In this pastoral setting, Egrets -- their bleach white bodies cast against the green stalks -- stood statue-like waiting for prey. Long-legged ibises waded through the ripples of water on the hunt. A mallard duck called out from somewhere within the stalks. 

"Two-hundred and thirty species of wildlife inhabit these fields as these crops grow," Bransford said. "They live in harmony with these rice fields."

With 95% of California's wetlands gone, Michael Lynes, director of public policy for Audubon California, said the rice fields are a vital resource for shore birds. And with the drought claiming most of this year's fields and their offerings of food and water, he fears the future impact on bird populations. 

"So as we sort of choke the remaining habitat that’s left," Lynes said, "as we dry it up and give birds less we will continue to see those declines and for some populations those declines will happen even more quickly." 

Bransford has heard the rumblings over the years, those who've blasted the foolishness of growing a water-dependent crop in an area whose fortunes rise and fall with the rains. 

Bransford points to the birds as just one justification for their existence. But another is every farmer's pride of putting food on the table -- which in Colusa County turns out most of the nation's high-quality sushi rice. 

"We grow cheap, affordable food and that’s very important, Bransford said. "And with inflation today that’s all the more important."

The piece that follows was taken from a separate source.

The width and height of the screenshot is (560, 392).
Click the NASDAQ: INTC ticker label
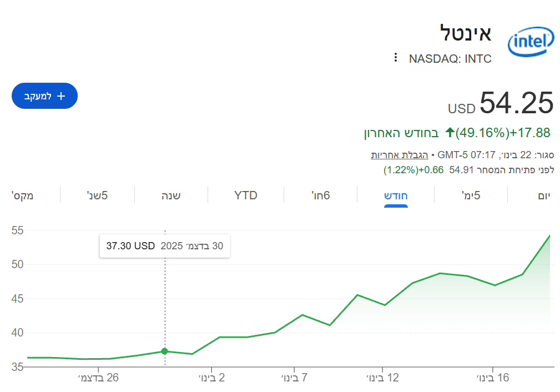[x=450, y=59]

But Bransford acknowledged the future of his industry is in the hands of mother nature, and the deepening impact of climate change which has unleashed unusual winds while choking off rain. 

In his fields these days, the only work underway was a tractor plowing under the weeds which are the only living things that seem to thrive without rain here.  

"We never planned for a year like this," Bransford said, driving his truck along his mournful lands, " and not much we can do, but wait for a better time."